> **Enunciado 1**: Actualiza los registros desde la línea que contiene "Task: Expand the" hasta el final, ambos extremos incluidos: sustituye "toolbar" por "menu bar" y deja todo lo demás tal cual.

━━━━━━━━━━━━━━━━━━━━━━━━━━━━━━

Xóchitl Gálvez le estampó la etiqueta de “la Dama de Hielo” a Claudia Sheinbaum en la frente, evocando en la descripción de su frialdad y falta de corazón que resumió en la frase a Margaret Thatcher, “la Dama de Hierro”, que sin miramientos encabezó la reconversión industrial del Reino Unido a finales de los 70 que dio inicio a la segunda liberalización económica del Siglo XX, que en América Latina se definió como “neoliberalismo”. Pese a su mano dura, Thatcher no se veía de hielo. Sheinbaum sí y, en ocasiones, parece robot. La candidata presidencial del oficialismo es una mujer rígida, disciplinada, dedicada, profesional y obediente, que son virtudes y defectos en una vida pública.

━━━━━━━━━━━━━━━━━━━━━━━━━━━━━━

> **Enunciado 2**: Según el fragmento citado, ¿por qué la etiqueta que Xóchitl Gálvez le puso a Claudia Sheinbaum evoca a Margaret Thatcher?

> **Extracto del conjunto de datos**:

━━━━━━━━━━━━━━━━━━━━━━━━━━━━━━

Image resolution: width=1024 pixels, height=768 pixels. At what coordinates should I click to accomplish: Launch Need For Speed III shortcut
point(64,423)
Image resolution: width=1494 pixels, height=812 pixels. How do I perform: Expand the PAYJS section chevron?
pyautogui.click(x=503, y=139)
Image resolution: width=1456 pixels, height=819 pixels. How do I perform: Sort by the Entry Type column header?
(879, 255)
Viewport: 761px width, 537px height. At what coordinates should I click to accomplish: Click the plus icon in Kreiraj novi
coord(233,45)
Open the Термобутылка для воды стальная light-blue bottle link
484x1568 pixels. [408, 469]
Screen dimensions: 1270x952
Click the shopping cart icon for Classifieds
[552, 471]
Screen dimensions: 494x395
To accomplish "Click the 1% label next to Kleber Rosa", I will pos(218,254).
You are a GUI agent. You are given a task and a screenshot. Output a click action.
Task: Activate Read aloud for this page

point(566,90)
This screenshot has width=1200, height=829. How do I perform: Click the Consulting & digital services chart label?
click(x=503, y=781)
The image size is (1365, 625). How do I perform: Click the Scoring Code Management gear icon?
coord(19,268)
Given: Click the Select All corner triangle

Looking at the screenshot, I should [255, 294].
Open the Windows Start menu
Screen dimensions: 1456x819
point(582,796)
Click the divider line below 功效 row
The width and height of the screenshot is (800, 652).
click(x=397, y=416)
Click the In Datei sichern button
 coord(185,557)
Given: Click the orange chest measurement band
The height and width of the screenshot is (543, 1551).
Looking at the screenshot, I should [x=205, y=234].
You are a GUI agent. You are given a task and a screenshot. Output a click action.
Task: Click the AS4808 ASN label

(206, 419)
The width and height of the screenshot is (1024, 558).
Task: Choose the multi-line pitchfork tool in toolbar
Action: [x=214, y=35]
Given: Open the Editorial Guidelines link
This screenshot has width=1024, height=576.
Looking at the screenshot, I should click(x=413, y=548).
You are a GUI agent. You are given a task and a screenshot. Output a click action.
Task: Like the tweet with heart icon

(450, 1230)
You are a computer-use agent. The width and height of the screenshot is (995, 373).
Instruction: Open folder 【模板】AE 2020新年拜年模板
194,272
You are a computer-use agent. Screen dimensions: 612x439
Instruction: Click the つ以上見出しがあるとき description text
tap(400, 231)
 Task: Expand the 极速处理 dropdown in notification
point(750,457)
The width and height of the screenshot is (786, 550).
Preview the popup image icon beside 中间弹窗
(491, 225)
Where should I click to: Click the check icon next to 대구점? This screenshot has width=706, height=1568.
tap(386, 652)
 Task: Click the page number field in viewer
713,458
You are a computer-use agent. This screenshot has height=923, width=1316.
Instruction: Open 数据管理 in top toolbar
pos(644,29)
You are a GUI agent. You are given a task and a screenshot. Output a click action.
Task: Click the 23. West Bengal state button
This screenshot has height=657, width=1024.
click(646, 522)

━━━━━━━━━━━━━━━━━━━━━━━━━━━━━━

> **Respuesta 1**:
 Task: Expand the 极速处理 dropdown in notification
point(750,457)
The width and height of the screenshot is (786, 550).
Preview the popup image icon beside 中间弹窗
(491, 225)
Where should I click to: Click the check icon next to 대구점? This screenshot has width=706, height=1568.
tap(386, 652)
 Task: Click the page number field in viewer
713,458
You are a computer-use agent. This screenshot has height=923, width=1316.
Instruction: Open 数据管理 in top menu bar
pos(644,29)
You are a GUI agent. You are given a task and a screenshot. Output a click action.
Task: Click the 23. West Bengal state button
This screenshot has height=657, width=1024.
click(646, 522)

> **Respuesta 2**: La etiqueta "la Dama de Hielo" resume la frialdad y la falta de corazón que Gálvez atribuye a Sheinbaum. Con ella evoca a Margaret Thatcher, a quien se conocía como "la Dama de Hierro".